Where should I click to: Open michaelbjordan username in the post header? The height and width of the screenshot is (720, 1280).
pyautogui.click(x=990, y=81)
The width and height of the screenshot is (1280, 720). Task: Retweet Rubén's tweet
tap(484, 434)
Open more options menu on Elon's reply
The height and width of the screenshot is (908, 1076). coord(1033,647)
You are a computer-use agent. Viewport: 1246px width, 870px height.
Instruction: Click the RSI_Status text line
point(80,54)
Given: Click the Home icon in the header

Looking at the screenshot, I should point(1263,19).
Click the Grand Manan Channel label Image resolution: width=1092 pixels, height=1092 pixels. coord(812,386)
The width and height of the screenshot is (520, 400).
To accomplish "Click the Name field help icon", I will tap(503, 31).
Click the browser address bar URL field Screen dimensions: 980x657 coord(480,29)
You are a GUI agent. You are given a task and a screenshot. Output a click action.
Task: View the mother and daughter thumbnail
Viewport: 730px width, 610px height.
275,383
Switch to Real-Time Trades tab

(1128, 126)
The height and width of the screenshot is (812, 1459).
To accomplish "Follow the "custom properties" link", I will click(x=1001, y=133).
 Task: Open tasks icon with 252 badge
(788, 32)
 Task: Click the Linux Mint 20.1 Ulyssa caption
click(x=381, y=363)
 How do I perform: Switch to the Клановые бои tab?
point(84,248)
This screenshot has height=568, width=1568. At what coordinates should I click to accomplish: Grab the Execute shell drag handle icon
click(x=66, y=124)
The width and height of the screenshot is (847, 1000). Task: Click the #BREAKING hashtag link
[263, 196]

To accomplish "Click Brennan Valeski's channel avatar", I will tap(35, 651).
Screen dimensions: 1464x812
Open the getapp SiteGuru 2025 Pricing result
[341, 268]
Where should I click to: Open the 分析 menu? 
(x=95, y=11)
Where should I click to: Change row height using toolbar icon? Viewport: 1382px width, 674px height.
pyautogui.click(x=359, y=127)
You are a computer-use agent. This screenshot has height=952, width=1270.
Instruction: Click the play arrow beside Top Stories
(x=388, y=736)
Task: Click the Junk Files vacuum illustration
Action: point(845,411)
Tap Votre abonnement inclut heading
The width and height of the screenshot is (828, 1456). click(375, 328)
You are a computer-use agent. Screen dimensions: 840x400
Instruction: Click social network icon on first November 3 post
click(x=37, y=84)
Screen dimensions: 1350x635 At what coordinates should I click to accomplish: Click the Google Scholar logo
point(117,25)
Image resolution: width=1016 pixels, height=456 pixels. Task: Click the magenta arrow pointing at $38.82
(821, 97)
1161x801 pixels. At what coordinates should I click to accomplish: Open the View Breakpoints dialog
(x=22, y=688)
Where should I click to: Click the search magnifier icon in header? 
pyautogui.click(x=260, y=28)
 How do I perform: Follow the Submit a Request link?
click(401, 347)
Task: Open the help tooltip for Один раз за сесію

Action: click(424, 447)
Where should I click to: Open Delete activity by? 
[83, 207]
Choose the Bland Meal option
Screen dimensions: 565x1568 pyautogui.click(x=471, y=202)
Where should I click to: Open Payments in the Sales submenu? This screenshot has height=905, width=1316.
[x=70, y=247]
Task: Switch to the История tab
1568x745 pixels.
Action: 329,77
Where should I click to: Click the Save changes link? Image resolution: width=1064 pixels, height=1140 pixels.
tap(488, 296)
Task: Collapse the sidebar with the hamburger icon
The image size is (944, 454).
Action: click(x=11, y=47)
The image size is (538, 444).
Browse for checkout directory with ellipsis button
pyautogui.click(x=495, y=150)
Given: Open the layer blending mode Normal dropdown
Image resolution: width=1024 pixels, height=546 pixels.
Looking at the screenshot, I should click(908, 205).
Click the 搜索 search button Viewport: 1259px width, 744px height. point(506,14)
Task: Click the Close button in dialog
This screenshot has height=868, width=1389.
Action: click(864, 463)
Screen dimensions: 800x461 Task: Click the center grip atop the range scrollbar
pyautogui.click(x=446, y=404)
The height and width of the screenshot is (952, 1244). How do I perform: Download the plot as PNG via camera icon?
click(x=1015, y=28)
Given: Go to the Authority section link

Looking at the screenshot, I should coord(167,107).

══════

### Aufgabendetails
Tausche in sämtlichen Datensätzen oben jedes "Viewport" gegen "Display" aus und gib die Zeilen ansonsten unverändert wieder.

### Fertige Antwort
Where should I click to: Open michaelbjordan username in the post header? The height and width of the screenshot is (720, 1280).
pyautogui.click(x=990, y=81)
The width and height of the screenshot is (1280, 720). Task: Retweet Rubén's tweet
tap(484, 434)
Open more options menu on Elon's reply
The height and width of the screenshot is (908, 1076). coord(1033,647)
You are a computer-use agent. Display: 1246px width, 870px height.
Instruction: Click the RSI_Status text line
point(80,54)
Given: Click the Home icon in the header

Looking at the screenshot, I should point(1263,19).
Click the Grand Manan Channel label Image resolution: width=1092 pixels, height=1092 pixels. coord(812,386)
The width and height of the screenshot is (520, 400).
To accomplish "Click the Name field help icon", I will tap(503, 31).
Click the browser address bar URL field Screen dimensions: 980x657 coord(480,29)
You are a GUI agent. You are given a task and a screenshot. Output a click action.
Task: View the mother and daughter thumbnail
Display: 730px width, 610px height.
275,383
Switch to Real-Time Trades tab

(1128, 126)
The height and width of the screenshot is (812, 1459).
To accomplish "Follow the "custom properties" link", I will click(x=1001, y=133).
 Task: Open tasks icon with 252 badge
(788, 32)
 Task: Click the Linux Mint 20.1 Ulyssa caption
click(x=381, y=363)
 How do I perform: Switch to the Клановые бои tab?
point(84,248)
This screenshot has height=568, width=1568. At what coordinates should I click to accomplish: Grab the Execute shell drag handle icon
click(x=66, y=124)
The width and height of the screenshot is (847, 1000). Task: Click the #BREAKING hashtag link
[263, 196]

To accomplish "Click Brennan Valeski's channel avatar", I will tap(35, 651).
Screen dimensions: 1464x812
Open the getapp SiteGuru 2025 Pricing result
[341, 268]
Where should I click to: Open the 分析 menu? 
(x=95, y=11)
Where should I click to: Change row height using toolbar icon? Display: 1382px width, 674px height.
pyautogui.click(x=359, y=127)
You are a computer-use agent. This screenshot has height=952, width=1270.
Instruction: Click the play arrow beside Top Stories
(x=388, y=736)
Task: Click the Junk Files vacuum illustration
Action: point(845,411)
Tap Votre abonnement inclut heading
The width and height of the screenshot is (828, 1456). click(375, 328)
You are a computer-use agent. Screen dimensions: 840x400
Instruction: Click social network icon on first November 3 post
click(x=37, y=84)
Screen dimensions: 1350x635 At what coordinates should I click to accomplish: Click the Google Scholar logo
point(117,25)
Image resolution: width=1016 pixels, height=456 pixels. Task: Click the magenta arrow pointing at $38.82
(821, 97)
1161x801 pixels. At what coordinates should I click to accomplish: Open the View Breakpoints dialog
(x=22, y=688)
Where should I click to: Click the search magnifier icon in header? 
pyautogui.click(x=260, y=28)
 How do I perform: Follow the Submit a Request link?
click(401, 347)
Task: Open the help tooltip for Один раз за сесію

Action: click(424, 447)
Where should I click to: Open Delete activity by? 
[83, 207]
Choose the Bland Meal option
Screen dimensions: 565x1568 pyautogui.click(x=471, y=202)
Where should I click to: Open Payments in the Sales submenu? This screenshot has height=905, width=1316.
[x=70, y=247]
Task: Switch to the История tab
1568x745 pixels.
Action: 329,77
Where should I click to: Click the Save changes link? Image resolution: width=1064 pixels, height=1140 pixels.
tap(488, 296)
Task: Collapse the sidebar with the hamburger icon
The image size is (944, 454).
Action: click(x=11, y=47)
The image size is (538, 444).
Browse for checkout directory with ellipsis button
pyautogui.click(x=495, y=150)
Given: Open the layer blending mode Normal dropdown
Image resolution: width=1024 pixels, height=546 pixels.
Looking at the screenshot, I should click(908, 205).
Click the 搜索 search button Display: 1259px width, 744px height. point(506,14)
Task: Click the Close button in dialog
This screenshot has height=868, width=1389.
Action: click(864, 463)
Screen dimensions: 800x461 Task: Click the center grip atop the range scrollbar
pyautogui.click(x=446, y=404)
The height and width of the screenshot is (952, 1244). How do I perform: Download the plot as PNG via camera icon?
click(x=1015, y=28)
Given: Go to the Authority section link

Looking at the screenshot, I should coord(167,107).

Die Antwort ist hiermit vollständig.